Rodríguez Pulido reemplazó a Romelia Ñuste Castro con la misión de liderar una nueva etapa para la institución. Su hoja de vida respalda esa responsabilidad: cuenta con más de tres décadas de experiencia en educación superior, es profesional en Relaciones Internacionales por la Universidad Jorge Tadeo Lozano, especialista en Gerencia de Negocios Internacionales y magíster en Docencia. A lo largo de su carrera ha dirigido varias instituciones de educación superior y también fue director ejecutivo de INCAP.
Una universidad bajo investigación
La Fundación Universitaria San José se encuentra bajo vigilancia del Ministerio de Educación desde el 10 de febrero de 2026, tras conocerse presuntas irregularidades en la expedición de títulos académicos, un caso que alcanzó gran repercusión nacional después de que se cuestionara la obtención del título universitario de Juliana Guerrero sin cumplir todos los requisitos legales exigidos. Además, se detectaron la oferta de programas sin autorización, pagos a docentes por debajo del salario mínimo legal y omisiones en el reporte de información al sistema oficial de educación, según publica la revista Cambio.
Las investigaciones también derivaron en actuaciones administrativas contra antiguos directivos y en una investigación de la Fiscalía para esclarecer cómo se produjo la expedición de esos documentos académicos. Paralelamente, la universidad decidió anular el título cuestionado y presentó una denuncia penal contra el exsecretario general, a quien atribuye la responsabilidad directa de las irregularidades detectadas.
Reconocer las fallas para recuperar la confianza
Desde su primera comparecencia pública, Rodríguez Pulido optó por una estrategia poco habitual en este tipo de crisis: reconocer que existieron fallas internas, aunque insistiendo en que no correspondían a una práctica institucional.
El rector ha sostenido que la Fundación Universitaria San José fue víctima de una actuación individual y que, hasta el momento, no existen evidencias de un patrón sistemático de expedición irregular de títulos. “La institución se declaró víctima. Es un caso aislado, la institución no participó, no tuvo participación consciente en el otorgamiento del título a Juliana Guerrero”, afirmó ante los medios de comunicación.
Asimismo, ha explicado que la institución ha colaborado con la Fiscalía y con el Ministerio de Educación entregando toda la documentación requerida y poniendo en marcha auditorías internas, nuevos controles tecnológicos y una revisión completa de los procesos de grado.
Esa posición busca enviar un mensaje de tranquilidad a la comunidad académica mientras avanzan las investigaciones oficiales, aunque el reto de reconstruir la reputación institucional será necesariamente un proceso de largo recorrido.

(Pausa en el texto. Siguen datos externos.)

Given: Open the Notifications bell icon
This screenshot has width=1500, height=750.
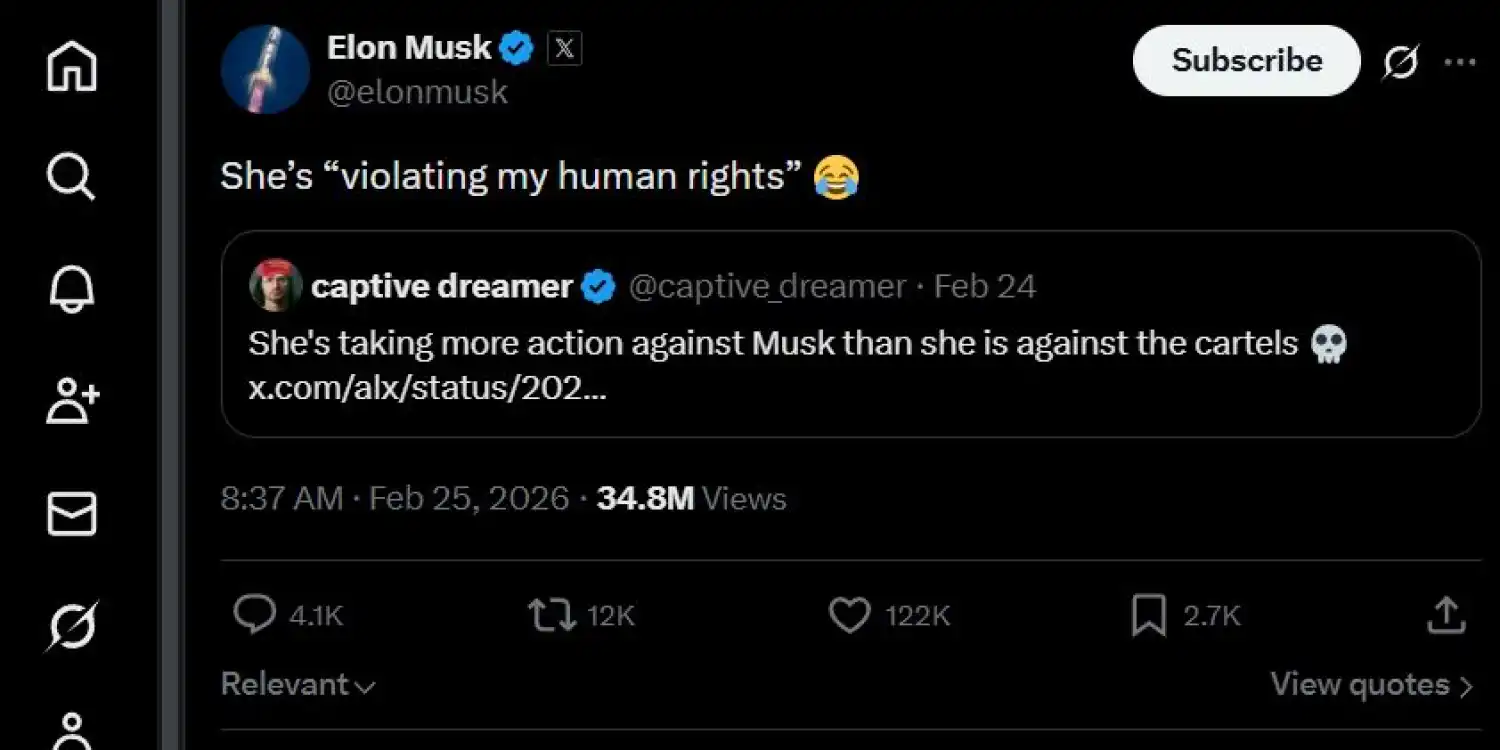Looking at the screenshot, I should pyautogui.click(x=70, y=290).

Mucho más que superar una crisis
Más allá del impacto mediático del caso Juliana Guerrero, la gestión de Carlos Eduardo Rodríguez Pulido será evaluada por su capacidad para fortalecer los mecanismos de transparencia, garantizar el cumplimiento de los requisitos académicos y recuperar la confianza de estudiantes, familias y organismos de control.
En un contexto en el que las universidades privadas enfrentan un mayor escrutinio público, la credibilidad institucional se ha convertido en uno de los principales activos de cualquier centro de educación superior.
Para la Fundación Universitaria San José, ese objetivo dependerá en gran medida del liderazgo de un rector que asumió el cargo cuando la institución atravesaba uno de los momentos más complejos de su historia reciente.